■ SOURCE MATERIAL ■
((
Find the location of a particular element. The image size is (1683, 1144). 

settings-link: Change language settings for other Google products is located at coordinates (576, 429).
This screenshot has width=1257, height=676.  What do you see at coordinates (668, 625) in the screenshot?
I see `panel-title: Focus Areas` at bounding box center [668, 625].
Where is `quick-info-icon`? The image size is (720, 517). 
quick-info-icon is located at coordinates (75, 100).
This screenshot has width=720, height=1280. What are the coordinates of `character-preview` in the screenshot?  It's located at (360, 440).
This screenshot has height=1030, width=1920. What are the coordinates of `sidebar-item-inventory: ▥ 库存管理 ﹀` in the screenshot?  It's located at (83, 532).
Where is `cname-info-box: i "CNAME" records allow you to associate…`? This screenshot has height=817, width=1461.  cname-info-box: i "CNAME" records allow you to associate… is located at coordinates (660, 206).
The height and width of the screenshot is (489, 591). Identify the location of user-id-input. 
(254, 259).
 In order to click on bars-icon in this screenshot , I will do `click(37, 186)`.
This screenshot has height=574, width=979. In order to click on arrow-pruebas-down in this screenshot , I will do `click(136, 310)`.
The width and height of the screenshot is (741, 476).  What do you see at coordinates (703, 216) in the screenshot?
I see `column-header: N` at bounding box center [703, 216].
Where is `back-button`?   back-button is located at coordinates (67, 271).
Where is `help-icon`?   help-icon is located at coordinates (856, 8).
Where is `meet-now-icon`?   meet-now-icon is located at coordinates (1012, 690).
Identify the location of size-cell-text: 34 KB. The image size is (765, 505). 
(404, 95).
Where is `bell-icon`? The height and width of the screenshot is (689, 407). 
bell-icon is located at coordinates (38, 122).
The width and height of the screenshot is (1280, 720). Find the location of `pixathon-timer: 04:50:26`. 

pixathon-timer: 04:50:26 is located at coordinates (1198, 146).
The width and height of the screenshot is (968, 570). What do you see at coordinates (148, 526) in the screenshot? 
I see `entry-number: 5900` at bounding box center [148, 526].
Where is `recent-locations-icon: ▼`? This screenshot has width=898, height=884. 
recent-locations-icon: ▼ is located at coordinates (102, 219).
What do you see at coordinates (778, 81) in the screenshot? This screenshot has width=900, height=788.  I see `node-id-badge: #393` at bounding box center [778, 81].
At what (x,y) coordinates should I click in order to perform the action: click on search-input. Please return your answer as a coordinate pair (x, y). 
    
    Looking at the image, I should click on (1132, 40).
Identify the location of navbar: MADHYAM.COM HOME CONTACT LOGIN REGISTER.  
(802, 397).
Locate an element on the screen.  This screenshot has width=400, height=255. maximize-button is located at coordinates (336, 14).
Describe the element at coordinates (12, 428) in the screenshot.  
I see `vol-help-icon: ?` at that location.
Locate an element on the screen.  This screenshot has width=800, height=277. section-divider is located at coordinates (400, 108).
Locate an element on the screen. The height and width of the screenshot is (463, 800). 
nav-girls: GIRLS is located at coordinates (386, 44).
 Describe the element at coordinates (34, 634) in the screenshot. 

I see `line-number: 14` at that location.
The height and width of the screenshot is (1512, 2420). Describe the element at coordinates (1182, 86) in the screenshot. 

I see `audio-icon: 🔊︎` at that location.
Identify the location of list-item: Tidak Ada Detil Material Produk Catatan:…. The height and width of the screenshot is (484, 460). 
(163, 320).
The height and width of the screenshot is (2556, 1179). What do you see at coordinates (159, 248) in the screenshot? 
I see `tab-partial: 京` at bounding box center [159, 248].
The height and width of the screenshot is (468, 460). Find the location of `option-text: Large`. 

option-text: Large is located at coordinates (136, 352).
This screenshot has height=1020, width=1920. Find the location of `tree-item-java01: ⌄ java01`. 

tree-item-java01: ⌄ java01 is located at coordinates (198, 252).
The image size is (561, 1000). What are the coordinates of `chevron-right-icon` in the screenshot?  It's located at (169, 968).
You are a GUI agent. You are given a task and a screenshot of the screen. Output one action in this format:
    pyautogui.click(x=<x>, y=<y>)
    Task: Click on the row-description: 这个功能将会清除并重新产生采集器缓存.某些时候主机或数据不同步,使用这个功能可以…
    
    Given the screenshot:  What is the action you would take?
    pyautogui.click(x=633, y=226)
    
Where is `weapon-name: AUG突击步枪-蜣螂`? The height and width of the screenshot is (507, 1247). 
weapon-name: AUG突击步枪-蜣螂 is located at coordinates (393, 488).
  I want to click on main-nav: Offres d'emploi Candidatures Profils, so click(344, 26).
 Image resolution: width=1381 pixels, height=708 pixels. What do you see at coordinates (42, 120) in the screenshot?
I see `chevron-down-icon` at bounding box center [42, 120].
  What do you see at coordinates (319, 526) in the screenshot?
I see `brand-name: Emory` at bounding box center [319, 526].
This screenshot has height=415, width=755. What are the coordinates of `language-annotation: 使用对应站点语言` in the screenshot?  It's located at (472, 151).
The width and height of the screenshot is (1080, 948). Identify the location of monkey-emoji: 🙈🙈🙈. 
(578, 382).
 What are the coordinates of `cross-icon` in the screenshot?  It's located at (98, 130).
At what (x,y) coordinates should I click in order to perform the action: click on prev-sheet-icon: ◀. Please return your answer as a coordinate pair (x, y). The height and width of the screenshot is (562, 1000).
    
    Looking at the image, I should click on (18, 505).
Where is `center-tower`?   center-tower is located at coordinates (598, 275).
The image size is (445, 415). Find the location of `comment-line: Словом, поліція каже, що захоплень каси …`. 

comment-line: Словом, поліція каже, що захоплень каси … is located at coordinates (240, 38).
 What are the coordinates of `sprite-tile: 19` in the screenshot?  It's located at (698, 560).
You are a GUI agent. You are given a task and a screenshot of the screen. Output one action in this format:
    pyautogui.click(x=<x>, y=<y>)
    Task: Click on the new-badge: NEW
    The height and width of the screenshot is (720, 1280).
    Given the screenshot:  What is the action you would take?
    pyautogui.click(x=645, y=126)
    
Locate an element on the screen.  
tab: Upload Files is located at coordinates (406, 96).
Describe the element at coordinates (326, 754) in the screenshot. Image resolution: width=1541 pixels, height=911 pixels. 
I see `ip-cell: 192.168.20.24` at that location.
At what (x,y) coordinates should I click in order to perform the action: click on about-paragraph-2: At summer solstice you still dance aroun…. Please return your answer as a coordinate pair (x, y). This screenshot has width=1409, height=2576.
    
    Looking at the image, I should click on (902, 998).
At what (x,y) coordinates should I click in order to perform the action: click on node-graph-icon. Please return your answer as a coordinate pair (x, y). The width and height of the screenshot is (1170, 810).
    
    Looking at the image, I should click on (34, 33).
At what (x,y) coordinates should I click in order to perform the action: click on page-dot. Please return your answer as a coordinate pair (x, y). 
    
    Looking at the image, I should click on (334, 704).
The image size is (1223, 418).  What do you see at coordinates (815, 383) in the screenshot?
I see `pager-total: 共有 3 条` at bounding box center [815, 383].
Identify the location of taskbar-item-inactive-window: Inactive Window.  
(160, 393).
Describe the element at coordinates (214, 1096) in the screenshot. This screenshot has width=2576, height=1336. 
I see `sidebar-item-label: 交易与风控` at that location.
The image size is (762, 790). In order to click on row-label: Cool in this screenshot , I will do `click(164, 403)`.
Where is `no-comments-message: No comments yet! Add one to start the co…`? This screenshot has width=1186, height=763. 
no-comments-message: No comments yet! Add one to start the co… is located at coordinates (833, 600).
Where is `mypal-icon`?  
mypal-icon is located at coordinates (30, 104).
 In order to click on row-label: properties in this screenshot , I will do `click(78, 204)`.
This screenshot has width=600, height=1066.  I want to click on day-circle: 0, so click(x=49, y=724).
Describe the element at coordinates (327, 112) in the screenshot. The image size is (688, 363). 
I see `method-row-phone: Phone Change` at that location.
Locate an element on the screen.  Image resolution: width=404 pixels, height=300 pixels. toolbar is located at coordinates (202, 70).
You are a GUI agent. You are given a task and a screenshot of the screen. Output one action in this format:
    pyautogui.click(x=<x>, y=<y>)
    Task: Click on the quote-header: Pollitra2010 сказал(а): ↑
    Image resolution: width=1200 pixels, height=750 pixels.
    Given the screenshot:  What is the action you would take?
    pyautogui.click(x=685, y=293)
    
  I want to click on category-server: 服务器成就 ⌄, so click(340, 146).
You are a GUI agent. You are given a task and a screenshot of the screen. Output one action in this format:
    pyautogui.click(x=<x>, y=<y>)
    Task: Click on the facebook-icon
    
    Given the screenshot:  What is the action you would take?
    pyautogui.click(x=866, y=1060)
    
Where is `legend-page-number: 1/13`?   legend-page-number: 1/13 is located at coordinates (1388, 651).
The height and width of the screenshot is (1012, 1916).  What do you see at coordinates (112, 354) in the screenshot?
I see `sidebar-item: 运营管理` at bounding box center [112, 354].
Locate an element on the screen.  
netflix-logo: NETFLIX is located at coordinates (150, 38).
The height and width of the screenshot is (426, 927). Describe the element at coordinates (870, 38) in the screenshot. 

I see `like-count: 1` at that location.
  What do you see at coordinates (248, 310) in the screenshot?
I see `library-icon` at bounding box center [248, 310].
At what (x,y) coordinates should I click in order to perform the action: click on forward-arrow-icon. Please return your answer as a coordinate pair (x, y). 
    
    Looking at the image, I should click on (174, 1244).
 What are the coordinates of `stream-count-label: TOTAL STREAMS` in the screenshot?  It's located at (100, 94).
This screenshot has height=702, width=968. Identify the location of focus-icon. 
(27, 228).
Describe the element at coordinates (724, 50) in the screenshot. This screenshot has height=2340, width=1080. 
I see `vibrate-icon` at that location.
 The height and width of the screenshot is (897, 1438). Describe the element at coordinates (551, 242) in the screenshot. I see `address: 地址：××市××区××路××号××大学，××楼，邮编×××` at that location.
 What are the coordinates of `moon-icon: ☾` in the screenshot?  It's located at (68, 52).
))
■ WORK REQUEST ■
Copy everything from the line containing "coordinates (856, 8)." down to the line containing "nav-girls: GIRLS is", swapping "Where is" for "Where can I find" and leaving the rest unchanged.

■ RESULT ■
Where can I find `help-icon`?   help-icon is located at coordinates (856, 8).
Where can I find `meet-now-icon`?   meet-now-icon is located at coordinates (1012, 690).
Identify the location of size-cell-text: 34 KB. The image size is (765, 505). 
(404, 95).
Where can I find `bell-icon`? The height and width of the screenshot is (689, 407). 
bell-icon is located at coordinates (38, 122).
The width and height of the screenshot is (1280, 720). Find the location of `pixathon-timer: 04:50:26`. 

pixathon-timer: 04:50:26 is located at coordinates (1198, 146).
The width and height of the screenshot is (968, 570). What do you see at coordinates (148, 526) in the screenshot? 
I see `entry-number: 5900` at bounding box center [148, 526].
Where can I find `recent-locations-icon: ▼`? This screenshot has width=898, height=884. 
recent-locations-icon: ▼ is located at coordinates (102, 219).
What do you see at coordinates (778, 81) in the screenshot? This screenshot has width=900, height=788.  I see `node-id-badge: #393` at bounding box center [778, 81].
At what (x,y) coordinates should I click in order to perform the action: click on search-input. Please return your answer as a coordinate pair (x, y). 
    
    Looking at the image, I should click on (1132, 40).
Identify the location of navbar: MADHYAM.COM HOME CONTACT LOGIN REGISTER.  
(802, 397).
Locate an element on the screen.  This screenshot has width=400, height=255. maximize-button is located at coordinates (336, 14).
Describe the element at coordinates (12, 428) in the screenshot.  
I see `vol-help-icon: ?` at that location.
Locate an element on the screen.  This screenshot has width=800, height=277. section-divider is located at coordinates (400, 108).
Locate an element on the screen. The height and width of the screenshot is (463, 800). 
nav-girls: GIRLS is located at coordinates (386, 44).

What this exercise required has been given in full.